Re-Establishing Safety in Your Family
Many members of the household may feel that trust has been betrayed
- Family members discovering that sexual abuse has occurred at home may have a sense that their home is not what they thought it was – a safe place for everyone. Or perhaps a general feeling of loss that their whole world is not what they thought it was. This can be an extremely difficult time for every family member, and things may feel like they are going to get worse before they get better. Sometimes, with the help of trained professionals, some of the pieces start to come together in ways that were not visible before, and things begin to feel better.
New rules don’t have to be punishment
- There are ways of establishing safety within your home, and with the guidance from specialized professionals you can learn ways of supervising family members and making agreements and rules to keep everyone safe. New rules or arrangements should not be presented as punishment to any member of the family (including the person who abused), but rather as family agreements that will help everyone feel better about being together.

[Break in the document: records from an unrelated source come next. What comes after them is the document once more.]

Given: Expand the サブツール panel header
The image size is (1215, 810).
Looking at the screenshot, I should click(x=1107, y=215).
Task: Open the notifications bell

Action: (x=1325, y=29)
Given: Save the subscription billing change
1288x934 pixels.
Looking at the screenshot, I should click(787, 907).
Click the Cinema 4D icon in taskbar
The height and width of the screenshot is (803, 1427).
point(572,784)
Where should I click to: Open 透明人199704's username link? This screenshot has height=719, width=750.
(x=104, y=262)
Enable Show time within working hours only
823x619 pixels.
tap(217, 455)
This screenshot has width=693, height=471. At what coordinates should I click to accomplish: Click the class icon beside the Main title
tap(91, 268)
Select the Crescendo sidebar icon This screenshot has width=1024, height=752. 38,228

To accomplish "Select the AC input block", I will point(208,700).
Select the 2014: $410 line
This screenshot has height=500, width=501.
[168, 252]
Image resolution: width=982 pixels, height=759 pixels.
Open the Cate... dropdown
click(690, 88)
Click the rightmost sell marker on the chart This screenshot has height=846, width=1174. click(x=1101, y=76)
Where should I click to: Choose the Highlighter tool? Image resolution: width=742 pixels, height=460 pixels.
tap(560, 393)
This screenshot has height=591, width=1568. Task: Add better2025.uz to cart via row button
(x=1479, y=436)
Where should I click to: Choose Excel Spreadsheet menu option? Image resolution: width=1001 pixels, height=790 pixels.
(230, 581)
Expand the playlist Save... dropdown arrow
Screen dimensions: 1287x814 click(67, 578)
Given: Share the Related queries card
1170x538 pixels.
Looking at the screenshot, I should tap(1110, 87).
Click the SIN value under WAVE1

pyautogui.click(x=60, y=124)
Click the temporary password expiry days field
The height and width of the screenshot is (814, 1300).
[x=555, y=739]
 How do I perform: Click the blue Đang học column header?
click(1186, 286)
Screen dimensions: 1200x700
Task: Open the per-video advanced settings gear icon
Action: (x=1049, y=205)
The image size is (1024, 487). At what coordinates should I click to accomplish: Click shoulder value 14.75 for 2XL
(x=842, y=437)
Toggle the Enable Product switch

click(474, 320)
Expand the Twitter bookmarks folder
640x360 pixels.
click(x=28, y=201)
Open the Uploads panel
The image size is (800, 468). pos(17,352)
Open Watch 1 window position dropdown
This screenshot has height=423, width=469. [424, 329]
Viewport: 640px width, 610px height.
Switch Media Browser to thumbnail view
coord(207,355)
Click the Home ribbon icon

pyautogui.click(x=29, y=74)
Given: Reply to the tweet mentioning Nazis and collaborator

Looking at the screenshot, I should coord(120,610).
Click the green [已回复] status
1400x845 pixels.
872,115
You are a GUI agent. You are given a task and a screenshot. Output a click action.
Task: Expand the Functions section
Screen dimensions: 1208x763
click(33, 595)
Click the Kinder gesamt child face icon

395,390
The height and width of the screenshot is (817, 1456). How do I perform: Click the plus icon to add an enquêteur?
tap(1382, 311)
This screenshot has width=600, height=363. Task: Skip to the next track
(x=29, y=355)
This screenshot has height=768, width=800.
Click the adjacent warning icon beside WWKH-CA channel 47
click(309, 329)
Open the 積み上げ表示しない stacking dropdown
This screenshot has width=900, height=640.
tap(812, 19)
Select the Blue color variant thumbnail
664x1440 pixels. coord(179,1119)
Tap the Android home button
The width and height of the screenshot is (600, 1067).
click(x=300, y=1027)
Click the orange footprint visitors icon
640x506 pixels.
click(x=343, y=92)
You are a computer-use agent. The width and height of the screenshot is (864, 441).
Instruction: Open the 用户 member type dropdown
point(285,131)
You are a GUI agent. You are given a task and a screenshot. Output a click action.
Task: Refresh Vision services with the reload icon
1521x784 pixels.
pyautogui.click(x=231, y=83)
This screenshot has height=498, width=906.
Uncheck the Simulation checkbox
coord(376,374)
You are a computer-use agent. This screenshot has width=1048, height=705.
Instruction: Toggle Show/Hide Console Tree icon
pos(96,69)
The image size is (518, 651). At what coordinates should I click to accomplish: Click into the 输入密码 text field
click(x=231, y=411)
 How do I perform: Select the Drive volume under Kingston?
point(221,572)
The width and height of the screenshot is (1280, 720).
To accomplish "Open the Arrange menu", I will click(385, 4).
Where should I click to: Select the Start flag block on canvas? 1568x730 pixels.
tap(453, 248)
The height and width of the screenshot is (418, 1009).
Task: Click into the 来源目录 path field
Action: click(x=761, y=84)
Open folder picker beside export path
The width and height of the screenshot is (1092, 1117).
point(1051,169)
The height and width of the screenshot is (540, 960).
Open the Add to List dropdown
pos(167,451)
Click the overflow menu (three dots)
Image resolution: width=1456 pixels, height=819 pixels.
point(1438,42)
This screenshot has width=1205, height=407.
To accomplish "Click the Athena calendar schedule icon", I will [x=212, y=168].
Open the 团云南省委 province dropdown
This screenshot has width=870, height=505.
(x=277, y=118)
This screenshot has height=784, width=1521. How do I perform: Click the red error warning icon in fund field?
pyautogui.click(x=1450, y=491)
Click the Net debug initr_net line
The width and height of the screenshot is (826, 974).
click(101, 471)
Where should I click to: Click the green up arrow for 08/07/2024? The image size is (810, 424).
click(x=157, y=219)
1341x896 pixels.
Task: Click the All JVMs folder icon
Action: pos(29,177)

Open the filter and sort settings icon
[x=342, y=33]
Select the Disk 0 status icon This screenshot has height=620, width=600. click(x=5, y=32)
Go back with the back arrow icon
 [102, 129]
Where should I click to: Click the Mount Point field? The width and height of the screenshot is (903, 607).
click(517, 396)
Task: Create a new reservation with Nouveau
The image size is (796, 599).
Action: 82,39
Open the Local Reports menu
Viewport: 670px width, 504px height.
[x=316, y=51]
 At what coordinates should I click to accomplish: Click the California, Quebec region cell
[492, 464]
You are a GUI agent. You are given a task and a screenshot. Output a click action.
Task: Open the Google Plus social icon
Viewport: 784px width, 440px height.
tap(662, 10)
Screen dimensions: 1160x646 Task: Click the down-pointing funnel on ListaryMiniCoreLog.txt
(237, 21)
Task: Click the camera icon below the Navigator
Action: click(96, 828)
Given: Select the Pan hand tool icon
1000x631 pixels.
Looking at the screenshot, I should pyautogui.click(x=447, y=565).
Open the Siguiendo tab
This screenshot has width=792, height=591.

- If the person who has been abusive is to be reunited with, or is living in the same household as the victimized child, careful consultation with a trained professional is critical to successful reunification of a family. They will help establish rules so that all children can feel protected and the person with the sexual behavior issue is not put in a position where they will feel vulnerable or “tempted” to re-offend,
If Child Protective Services becomes involved
- They will consider many factors when making a safety plan with a family. To determine whether everyone can remain in the home they may take into account the age of the person abusing (adult, child or adolescent), the likelihood that abuse will happen again, the ability of safe adults to provide adequate supervision, and the capacity of the person who has been abusive to follow any new rules and agreements.
If reports have not been filed, or if Child Protective Services does not investigate a report
- You can still seek the advice of sex-specific therapists who can advise you on the best way to manage your household safely. Keep in mind that these professionals are mandated reporters and may be required to file reports in an attempt to establish safety.
- Remember, just having an adult present in the home does not count as adequate supervision unless that adult understands exactly what it is they are responsible for. They must have specific information about the sexual behavior issues and what each person needs in order to stay safe.